The company also recently launched Verity for Publishers, which the company says uses both natural language processing and computer vision to analyze the content of a page, ensuring that it’s brand-safe and relevant for advertisers.
Schraeder said that even here, GumGum’s foundation in image analysis remains important, because simple keyword detection won’t cut it — for example, photos can help Verity determine that a “shooting” story is about basketball, rather than a violent tragedy. GumGum plans to launch a similar product for advertisers, called Verity for Brands, later this year.
Schraeder argued that this kind of contextual understanding of online content will become increasingly important to advertisers, particularly as cookies become less and less useful as a way to track and target consumers.
“For the industry, this is what’s going to help us — better user experiences leveraging the context on the page, integrated advertising that brings back the positive view of advertising,” he said.
The company is also announcing that it has appointed Lisa Licht to its board of directors. Licht was formerly the CMO at Live Nation Entertainment, and now runs a consultancy that works with AllBright, Illumination Animation, the Metrograph and Exploding Kitten.

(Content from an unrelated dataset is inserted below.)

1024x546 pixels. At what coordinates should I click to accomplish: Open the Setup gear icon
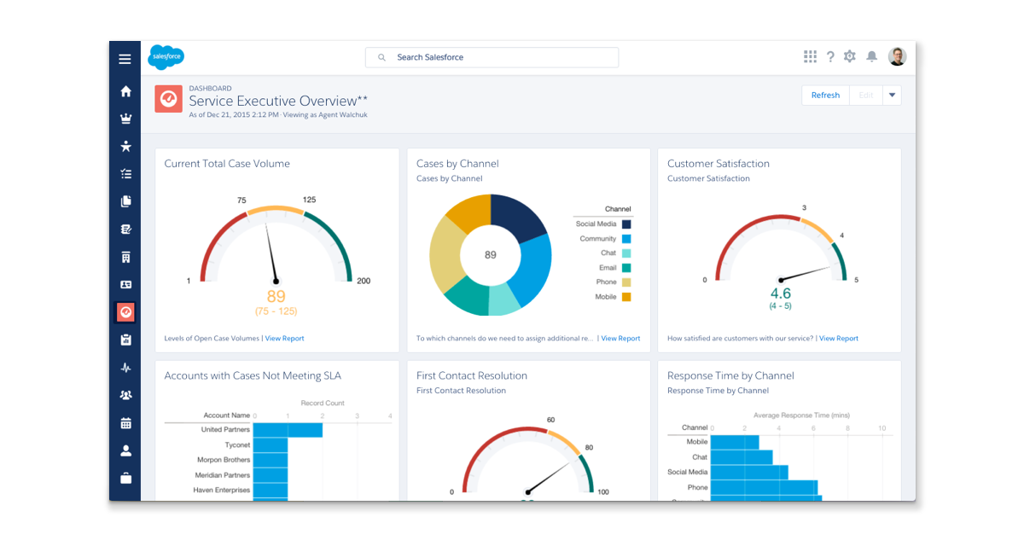pos(850,56)
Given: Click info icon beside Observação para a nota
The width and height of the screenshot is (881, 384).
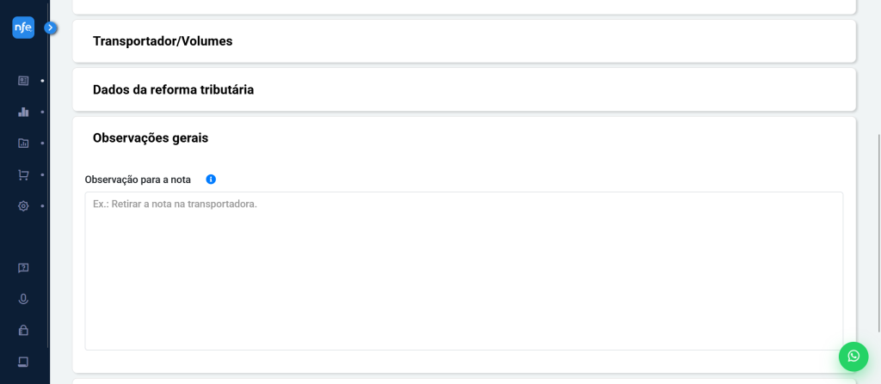Looking at the screenshot, I should click(x=211, y=180).
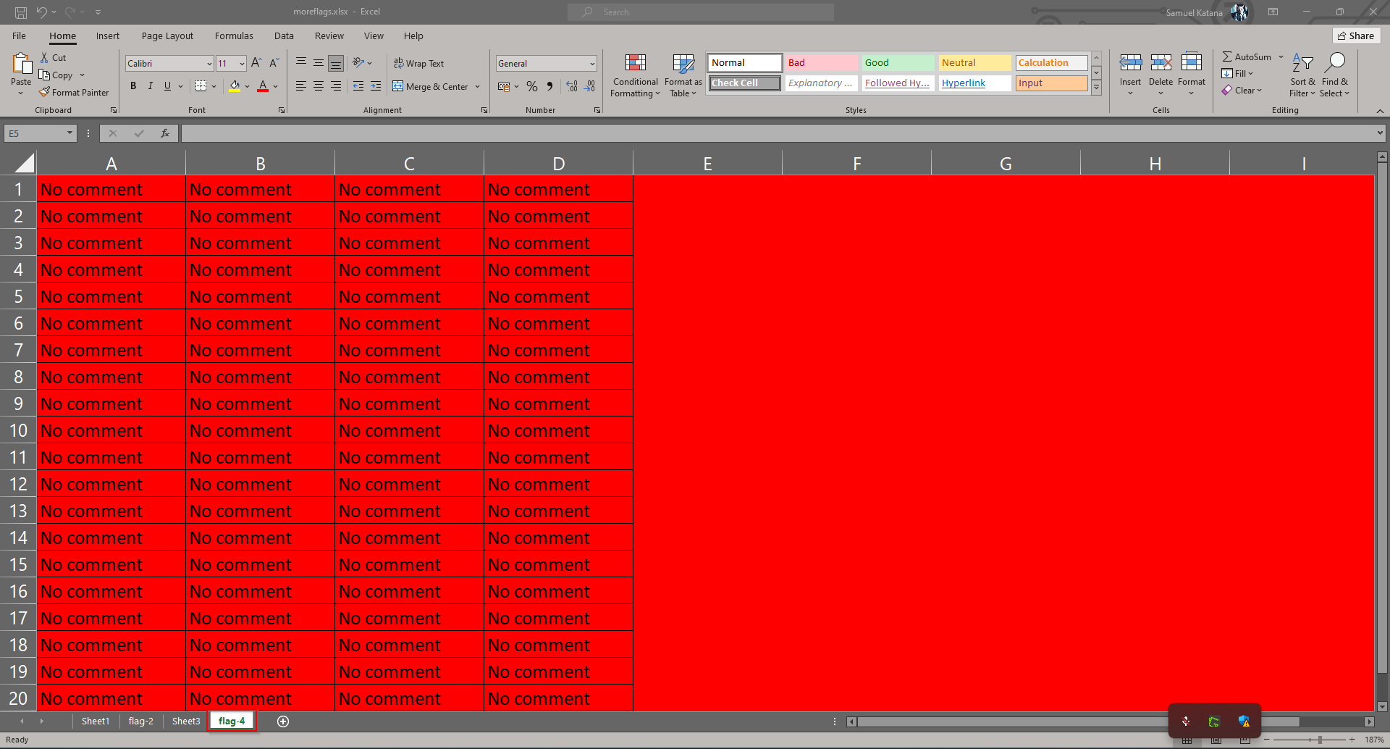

“As I see it, this is the ideal time to get behind GumGum,” Licht said in a statement. “They have outpaced the market in terms of growth year-after-year, maintained profitability and now there’s an obvious inflection point at hand for contextual advertising in digital. That’s an area where GumGum already has a significant edge, so I’m looking forward to helping expand its lead in that area, while also contributing to success across the full breadth of GumGum’s business.”